Marines Want 870 IRR Members
Stars and Stripes | Jeff Schogol

ARLINGTON, Va. - The Marine Corps will send orders next week to about 870 members of the Individual Ready Reserve to go downrange in the fall, officials said.


Marines in the IRR have left active duty but still have time on their service obligation. Unlike other reserve component troops, they are not attached to units and do not drill.

The majority of the Marines are expected to go to Iraq, while the rest will go elsewhere in the U.S. Central Command theater of operations, officials said.

Of the Marines expected to receive orders to deploy, about 300 are ground Marines, about 100 are in motor transportation, 75 are military police, and the rest come from about 60 other Military Occupational Specialties, said Col. Steve Driggers, of a Manpower and Reserve Affairs.

Only eight of the Marines are officers, while the rest are at the rank of sergeant or below, Driggers said.

The IRR Marines will be activated for 12 months - a seven-month deployment and four-and-half months of pre-deployment training, he said.

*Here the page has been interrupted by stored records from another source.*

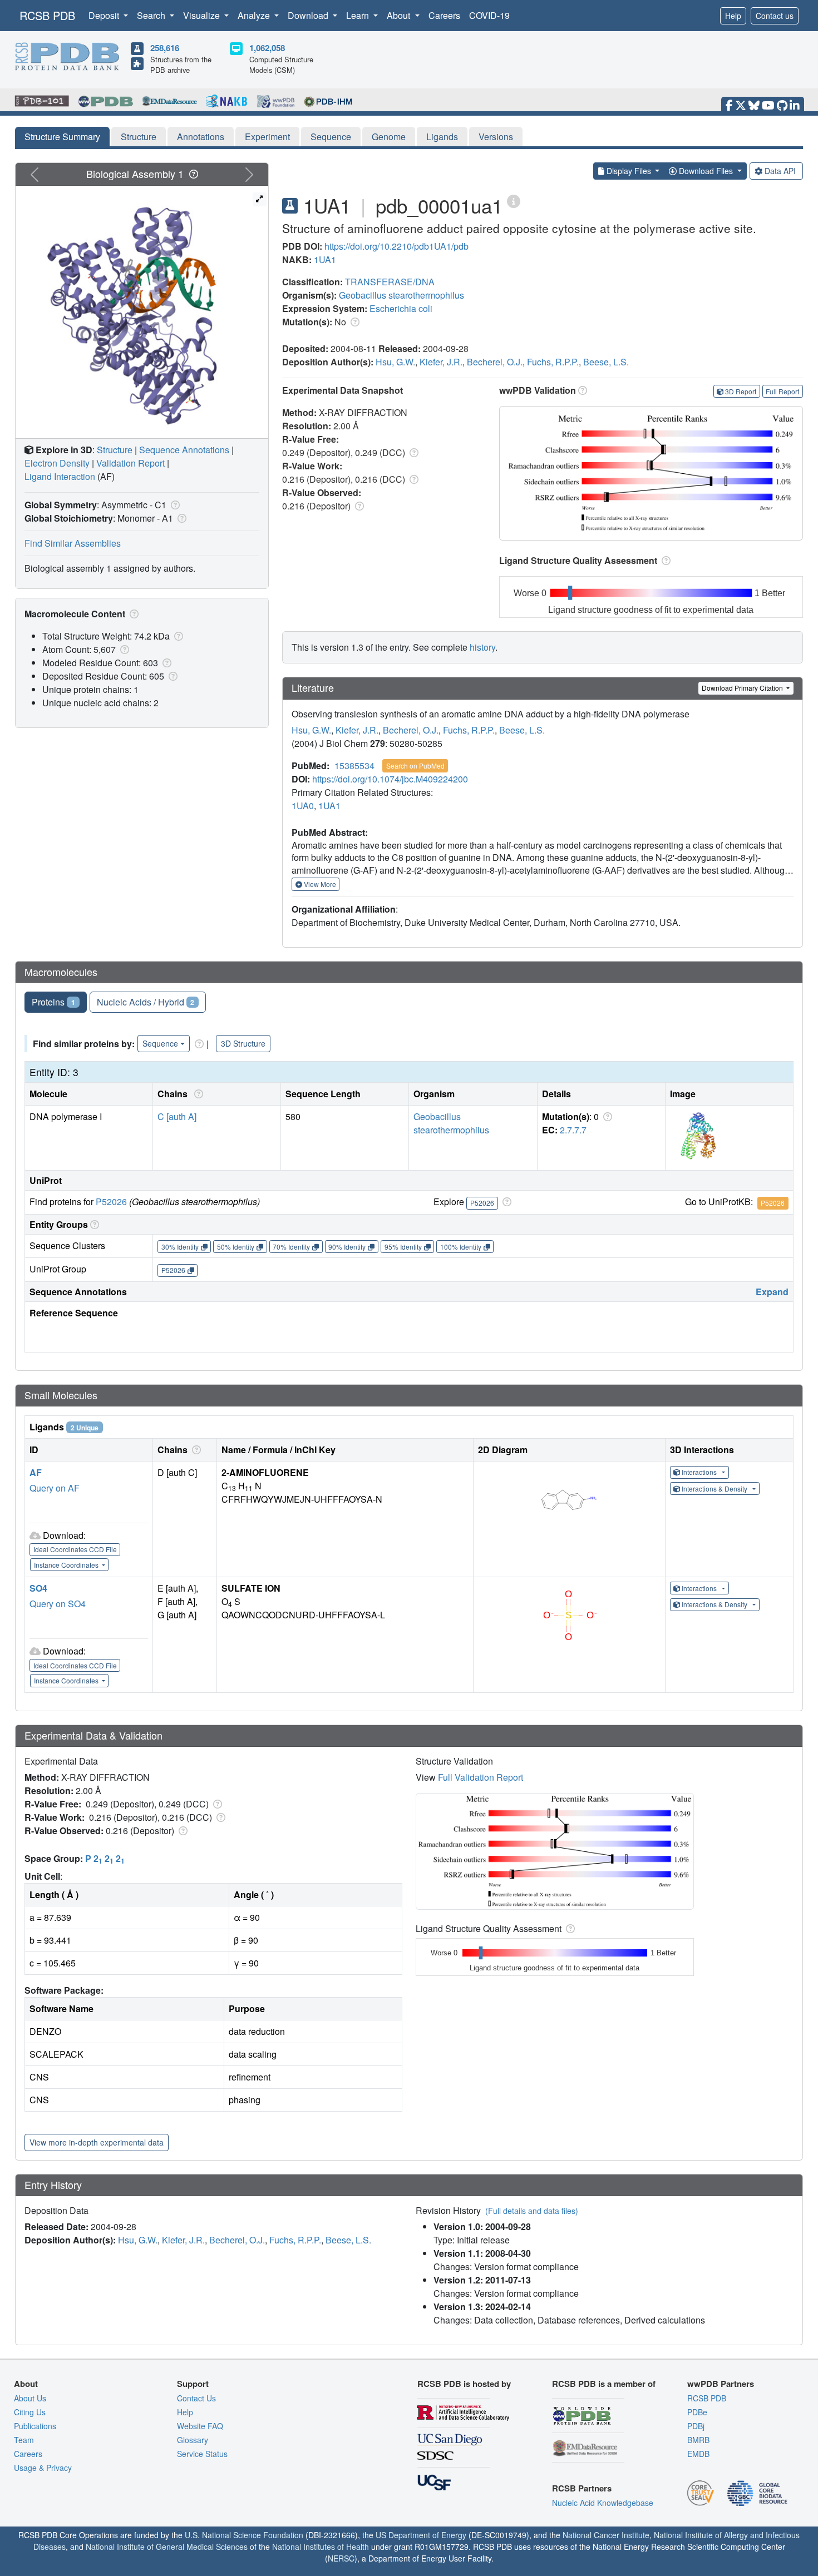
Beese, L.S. (606, 361)
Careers (444, 15)
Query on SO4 (57, 1603)
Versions (496, 136)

In August 2006, the Corps announced it was authorized to mobilizecall up as many as 2,500 Marines from the IRR at any given time to fill shortfalls in the active-duty force.

Since then, the Marine IRR has held three musters, after which a total of 1,464 Marines have received orders to deploy, officials said.

At the latest muster in September, about 1,900 Marines were screened in the hopes of getting 1,500 Marines to deploy.

Not all Marines who are screened get orders to deploy because they can be exempt for medical reasons, hardships and other circumstances.

Of those Marines who were screened and did not receive orders, about 500 had medical reasons for not deploying, about 250 had hardship reasons, about 200 had joined Reserve units, and about 50 had gone back to active-duty or joined other services, Driggers said.

To make up for any shortfalls, the Corps can go to the Select Marine Corps Reserve or active-duty force, said Corps spokesman Maj. Stephen O'Connor.

In the prior IRR call-up, about 540 of the roughly 1,800 Marines screened received orders to go downrange, O'Connor said.